• [Instructions for the task]: Format every line of the material below as a Markdown table with the columns No. and Line, numbering the rows in order and leaving out blank lines.

• [Data provided]:
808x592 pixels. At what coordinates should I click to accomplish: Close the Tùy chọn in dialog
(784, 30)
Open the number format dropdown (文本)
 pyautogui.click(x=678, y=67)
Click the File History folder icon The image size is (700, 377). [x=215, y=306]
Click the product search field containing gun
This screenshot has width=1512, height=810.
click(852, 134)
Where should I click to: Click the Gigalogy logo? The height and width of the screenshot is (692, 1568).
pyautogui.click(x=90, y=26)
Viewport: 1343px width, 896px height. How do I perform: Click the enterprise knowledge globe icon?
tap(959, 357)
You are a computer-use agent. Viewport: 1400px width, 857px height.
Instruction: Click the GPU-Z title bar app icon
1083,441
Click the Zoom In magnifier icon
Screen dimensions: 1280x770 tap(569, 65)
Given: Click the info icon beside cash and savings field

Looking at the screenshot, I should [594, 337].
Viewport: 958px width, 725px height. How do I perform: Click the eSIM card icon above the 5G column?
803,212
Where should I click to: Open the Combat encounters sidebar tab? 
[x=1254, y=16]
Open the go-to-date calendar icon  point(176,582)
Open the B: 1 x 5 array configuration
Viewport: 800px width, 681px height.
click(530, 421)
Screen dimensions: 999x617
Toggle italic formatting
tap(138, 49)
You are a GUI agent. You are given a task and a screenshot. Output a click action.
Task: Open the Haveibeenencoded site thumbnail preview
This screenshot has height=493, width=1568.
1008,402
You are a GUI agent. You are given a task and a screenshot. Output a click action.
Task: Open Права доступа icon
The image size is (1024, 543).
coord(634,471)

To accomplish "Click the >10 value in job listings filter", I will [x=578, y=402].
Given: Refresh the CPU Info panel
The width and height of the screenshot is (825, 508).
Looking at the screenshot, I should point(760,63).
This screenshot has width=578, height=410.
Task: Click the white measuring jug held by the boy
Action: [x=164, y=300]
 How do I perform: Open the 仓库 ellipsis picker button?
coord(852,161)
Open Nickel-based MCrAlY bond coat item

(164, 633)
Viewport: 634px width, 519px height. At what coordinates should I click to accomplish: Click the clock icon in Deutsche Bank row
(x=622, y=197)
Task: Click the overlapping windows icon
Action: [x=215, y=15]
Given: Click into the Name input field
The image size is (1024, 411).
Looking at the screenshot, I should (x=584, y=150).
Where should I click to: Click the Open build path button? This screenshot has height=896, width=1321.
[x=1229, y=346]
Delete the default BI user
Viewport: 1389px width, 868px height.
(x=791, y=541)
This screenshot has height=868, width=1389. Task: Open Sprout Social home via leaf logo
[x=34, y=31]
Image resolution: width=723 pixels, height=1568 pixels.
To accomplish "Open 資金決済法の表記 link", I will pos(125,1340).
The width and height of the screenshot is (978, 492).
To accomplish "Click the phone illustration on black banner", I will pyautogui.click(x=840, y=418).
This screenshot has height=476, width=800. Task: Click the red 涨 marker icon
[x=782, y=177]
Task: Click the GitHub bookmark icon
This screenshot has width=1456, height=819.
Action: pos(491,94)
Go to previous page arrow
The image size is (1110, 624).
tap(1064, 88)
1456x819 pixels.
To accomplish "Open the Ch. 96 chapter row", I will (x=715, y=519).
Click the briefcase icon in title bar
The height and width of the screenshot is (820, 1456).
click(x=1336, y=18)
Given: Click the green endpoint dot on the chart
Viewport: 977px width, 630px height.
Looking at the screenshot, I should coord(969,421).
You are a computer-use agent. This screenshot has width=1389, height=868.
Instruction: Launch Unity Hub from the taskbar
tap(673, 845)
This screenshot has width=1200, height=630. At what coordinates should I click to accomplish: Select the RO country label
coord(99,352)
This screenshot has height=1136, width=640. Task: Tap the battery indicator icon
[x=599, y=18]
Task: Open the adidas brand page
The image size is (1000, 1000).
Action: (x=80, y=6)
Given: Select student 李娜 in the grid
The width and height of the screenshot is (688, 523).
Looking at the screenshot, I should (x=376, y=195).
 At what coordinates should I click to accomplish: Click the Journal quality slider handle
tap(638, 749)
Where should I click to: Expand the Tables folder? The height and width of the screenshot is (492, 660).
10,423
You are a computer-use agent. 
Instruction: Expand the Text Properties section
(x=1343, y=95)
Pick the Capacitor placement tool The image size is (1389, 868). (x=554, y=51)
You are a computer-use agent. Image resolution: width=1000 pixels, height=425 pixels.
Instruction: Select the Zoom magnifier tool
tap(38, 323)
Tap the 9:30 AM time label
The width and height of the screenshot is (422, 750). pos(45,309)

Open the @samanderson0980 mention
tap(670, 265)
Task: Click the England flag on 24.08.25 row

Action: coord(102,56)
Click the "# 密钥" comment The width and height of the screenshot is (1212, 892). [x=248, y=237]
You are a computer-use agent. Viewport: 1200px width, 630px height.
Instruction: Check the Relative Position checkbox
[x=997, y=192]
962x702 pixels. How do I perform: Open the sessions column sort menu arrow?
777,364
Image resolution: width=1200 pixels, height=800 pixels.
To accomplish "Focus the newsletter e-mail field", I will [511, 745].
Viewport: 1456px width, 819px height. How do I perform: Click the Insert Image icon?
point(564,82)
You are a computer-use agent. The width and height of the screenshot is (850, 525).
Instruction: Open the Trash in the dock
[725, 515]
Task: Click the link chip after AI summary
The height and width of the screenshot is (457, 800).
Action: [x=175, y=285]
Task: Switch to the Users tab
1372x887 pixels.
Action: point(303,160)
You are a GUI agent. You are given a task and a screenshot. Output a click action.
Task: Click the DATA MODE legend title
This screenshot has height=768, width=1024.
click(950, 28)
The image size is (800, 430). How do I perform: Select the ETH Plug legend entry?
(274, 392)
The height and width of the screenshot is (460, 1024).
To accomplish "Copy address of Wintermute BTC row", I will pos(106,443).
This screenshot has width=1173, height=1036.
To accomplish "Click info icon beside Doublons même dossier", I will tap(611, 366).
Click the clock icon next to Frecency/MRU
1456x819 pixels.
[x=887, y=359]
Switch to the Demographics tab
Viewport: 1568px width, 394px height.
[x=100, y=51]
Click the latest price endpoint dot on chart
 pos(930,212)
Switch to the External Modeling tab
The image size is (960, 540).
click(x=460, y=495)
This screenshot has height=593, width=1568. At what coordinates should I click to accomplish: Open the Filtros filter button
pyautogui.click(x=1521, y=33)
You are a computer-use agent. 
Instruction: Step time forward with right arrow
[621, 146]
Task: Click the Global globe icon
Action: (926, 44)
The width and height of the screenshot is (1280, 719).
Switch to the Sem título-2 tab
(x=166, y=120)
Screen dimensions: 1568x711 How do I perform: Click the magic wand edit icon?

• [Written answer]:
| No. | Line |
|---|---|
| 1 | 808x592 pixels. At what coordinates should I click to accomplish: Close the Tùy chọn in dialog |
| 2 | (784, 30) |
| 3 | Open the number format dropdown (文本) |
| 4 |  pyautogui.click(x=678, y=67) |
| 5 | Click the File History folder icon The image size is (700, 377). [x=215, y=306] |
| 6 | Click the product search field containing gun |
| 7 | This screenshot has width=1512, height=810. |
| 8 | click(852, 134) |
| 9 | Where should I click to: Click the Gigalogy logo? The height and width of the screenshot is (692, 1568). |
| 10 | pyautogui.click(x=90, y=26) |
| 11 | Viewport: 1343px width, 896px height. How do I perform: Click the enterprise knowledge globe icon? |
| 12 | tap(959, 357) |
| 13 | You are a computer-use agent. Viewport: 1400px width, 857px height. |
| 14 | Instruction: Click the GPU-Z title bar app icon |
| 15 | 1083,441 |
| 16 | Click the Zoom In magnifier icon |
| 17 | Screen dimensions: 1280x770 tap(569, 65) |
| 18 | Given: Click the info icon beside cash and savings field |
| 19 | Looking at the screenshot, I should [594, 337]. |
| 20 | Viewport: 958px width, 725px height. How do I perform: Click the eSIM card icon above the 5G column? |
| 21 | 803,212 |
| 22 | Where should I click to: Open the Combat encounters sidebar tab?  |
| 23 | [x=1254, y=16] |
| 24 | Open the go-to-date calendar icon  point(176,582) |
| 25 | Open the B: 1 x 5 array configuration |
| 26 | Viewport: 800px width, 681px height. |
| 27 | click(530, 421) |
| 28 | Screen dimensions: 999x617 |
| 29 | Toggle italic formatting |
| 30 | tap(138, 49) |
| 31 | You are a GUI agent. You are given a task and a screenshot. Output a click action. |
| 32 | Task: Open the Haveibeenencoded site thumbnail preview |
| 33 | This screenshot has height=493, width=1568. |
| 34 | 1008,402 |
| 35 | You are a GUI agent. You are given a task and a screenshot. Output a click action. |
| 36 | Task: Open Права доступа icon |
| 37 | The image size is (1024, 543). |
| 38 | coord(634,471) |
| 39 | To accomplish "Click the >10 value in job listings filter", I will [x=578, y=402]. |
| 40 | Given: Refresh the CPU Info panel |
| 41 | The width and height of the screenshot is (825, 508). |
| 42 | Looking at the screenshot, I should point(760,63). |
| 43 | This screenshot has width=578, height=410. |
| 44 | Task: Click the white measuring jug held by the boy |
| 45 | Action: [x=164, y=300] |
| 46 |  How do I perform: Open the 仓库 ellipsis picker button? |
| 47 | coord(852,161) |
| 48 | Open Nickel-based MCrAlY bond coat item |
| 49 | (164, 633) |
| 50 | Viewport: 634px width, 519px height. At what coordinates should I click to accomplish: Click the clock icon in Deutsche Bank row |
| 51 | (x=622, y=197) |
| 52 | Task: Click the overlapping windows icon |
| 53 | Action: [x=215, y=15] |
| 54 | Given: Click into the Name input field |
| 55 | The image size is (1024, 411). |
| 56 | Looking at the screenshot, I should (x=584, y=150). |
| 57 | Where should I click to: Click the Open build path button? This screenshot has height=896, width=1321. |
| 58 | [x=1229, y=346] |
| 59 | Delete the default BI user |
| 60 | Viewport: 1389px width, 868px height. |
| 61 | (x=791, y=541) |
| 62 | This screenshot has height=868, width=1389. Task: Open Sprout Social home via leaf logo |
| 63 | [x=34, y=31] |
| 64 | Image resolution: width=723 pixels, height=1568 pixels. |
| 65 | To accomplish "Open 資金決済法の表記 link", I will pos(125,1340). |
| 66 | The width and height of the screenshot is (978, 492). |
| 67 | To accomplish "Click the phone illustration on black banner", I will pyautogui.click(x=840, y=418). |
| 68 | This screenshot has height=476, width=800. Task: Click the red 涨 marker icon |
| 69 | [x=782, y=177] |
| 70 | Task: Click the GitHub bookmark icon |
| 71 | This screenshot has width=1456, height=819. |
| 72 | Action: pos(491,94) |
| 73 | Go to previous page arrow |
| 74 | The image size is (1110, 624). |
| 75 | tap(1064, 88) |
| 76 | 1456x819 pixels. |
| 77 | To accomplish "Open the Ch. 96 chapter row", I will (x=715, y=519). |
| 78 | Click the briefcase icon in title bar |
| 79 | The height and width of the screenshot is (820, 1456). |
| 80 | click(x=1336, y=18) |
| 81 | Given: Click the green endpoint dot on the chart |
| 82 | Viewport: 977px width, 630px height. |
| 83 | Looking at the screenshot, I should coord(969,421). |
| 84 | You are a computer-use agent. This screenshot has width=1389, height=868. |
| 85 | Instruction: Launch Unity Hub from the taskbar |
| 86 | tap(673, 845) |
| 87 | This screenshot has width=1200, height=630. At what coordinates should I click to accomplish: Select the RO country label |
| 88 | coord(99,352) |
| 89 | This screenshot has height=1136, width=640. Task: Tap the battery indicator icon |
| 90 | [x=599, y=18] |
| 91 | Task: Open the adidas brand page |
| 92 | The image size is (1000, 1000). |
| 93 | Action: (x=80, y=6) |
| 94 | Given: Select student 李娜 in the grid |
| 95 | The width and height of the screenshot is (688, 523). |
| 96 | Looking at the screenshot, I should (x=376, y=195). |
| 97 |  At what coordinates should I click to accomplish: Click the Journal quality slider handle |
| 98 | tap(638, 749) |
| 99 | Where should I click to: Expand the Tables folder? The height and width of the screenshot is (492, 660). |
| 100 | 10,423 |
| 101 | You are a computer-use agent.  |
| 102 | Instruction: Expand the Text Properties section |
| 103 | (x=1343, y=95) |
| 104 | Pick the Capacitor placement tool The image size is (1389, 868). (x=554, y=51) |
| 105 | You are a computer-use agent. Image resolution: width=1000 pixels, height=425 pixels. |
| 106 | Instruction: Select the Zoom magnifier tool |
| 107 | tap(38, 323) |
| 108 | Tap the 9:30 AM time label |
| 109 | The width and height of the screenshot is (422, 750). pos(45,309) |
| 110 | Open the @samanderson0980 mention |
| 111 | tap(670, 265) |
| 112 | Task: Click the England flag on 24.08.25 row |
| 113 | Action: coord(102,56) |
| 114 | Click the "# 密钥" comment The width and height of the screenshot is (1212, 892). [x=248, y=237] |
| 115 | You are a computer-use agent. Viewport: 1200px width, 630px height. |
| 116 | Instruction: Check the Relative Position checkbox |
| 117 | [x=997, y=192] |
| 118 | 962x702 pixels. How do I perform: Open the sessions column sort menu arrow? |
| 119 | 777,364 |
| 120 | Image resolution: width=1200 pixels, height=800 pixels. |
| 121 | To accomplish "Focus the newsletter e-mail field", I will [511, 745]. |
| 122 | Viewport: 1456px width, 819px height. How do I perform: Click the Insert Image icon? |
| 123 | point(564,82) |
| 124 | You are a computer-use agent. The width and height of the screenshot is (850, 525). |
| 125 | Instruction: Open the Trash in the dock |
| 126 | [725, 515] |
| 127 | Task: Click the link chip after AI summary |
| 128 | The height and width of the screenshot is (457, 800). |
| 129 | Action: [x=175, y=285] |
| 130 | Task: Switch to the Users tab |
| 131 | 1372x887 pixels. |
| 132 | Action: point(303,160) |
| 133 | You are a GUI agent. You are given a task and a screenshot. Output a click action. |
| 134 | Task: Click the DATA MODE legend title |
| 135 | This screenshot has height=768, width=1024. |
| 136 | click(950, 28) |
| 137 | The image size is (800, 430). How do I perform: Select the ETH Plug legend entry? |
| 138 | (274, 392) |
| 139 | The height and width of the screenshot is (460, 1024). |
| 140 | To accomplish "Copy address of Wintermute BTC row", I will pos(106,443). |
| 141 | This screenshot has width=1173, height=1036. |
| 142 | To accomplish "Click info icon beside Doublons même dossier", I will tap(611, 366). |
| 143 | Click the clock icon next to Frecency/MRU |
| 144 | 1456x819 pixels. |
| 145 | [x=887, y=359] |
| 146 | Switch to the Demographics tab |
| 147 | Viewport: 1568px width, 394px height. |
| 148 | [x=100, y=51] |
| 149 | Click the latest price endpoint dot on chart |
| 150 |  pos(930,212) |
| 151 | Switch to the External Modeling tab |
| 152 | The image size is (960, 540). |
| 153 | click(x=460, y=495) |
| 154 | This screenshot has height=593, width=1568. At what coordinates should I click to accomplish: Open the Filtros filter button |
| 155 | pyautogui.click(x=1521, y=33) |
| 156 | You are a computer-use agent.  |
| 157 | Instruction: Step time forward with right arrow |
| 158 | [621, 146] |
| 159 | Task: Click the Global globe icon |
| 160 | Action: (926, 44) |
| 161 | The width and height of the screenshot is (1280, 719). |
| 162 | Switch to the Sem título-2 tab |
| 163 | (x=166, y=120) |
| 164 | Screen dimensions: 1568x711 How do I perform: Click the magic wand edit icon? |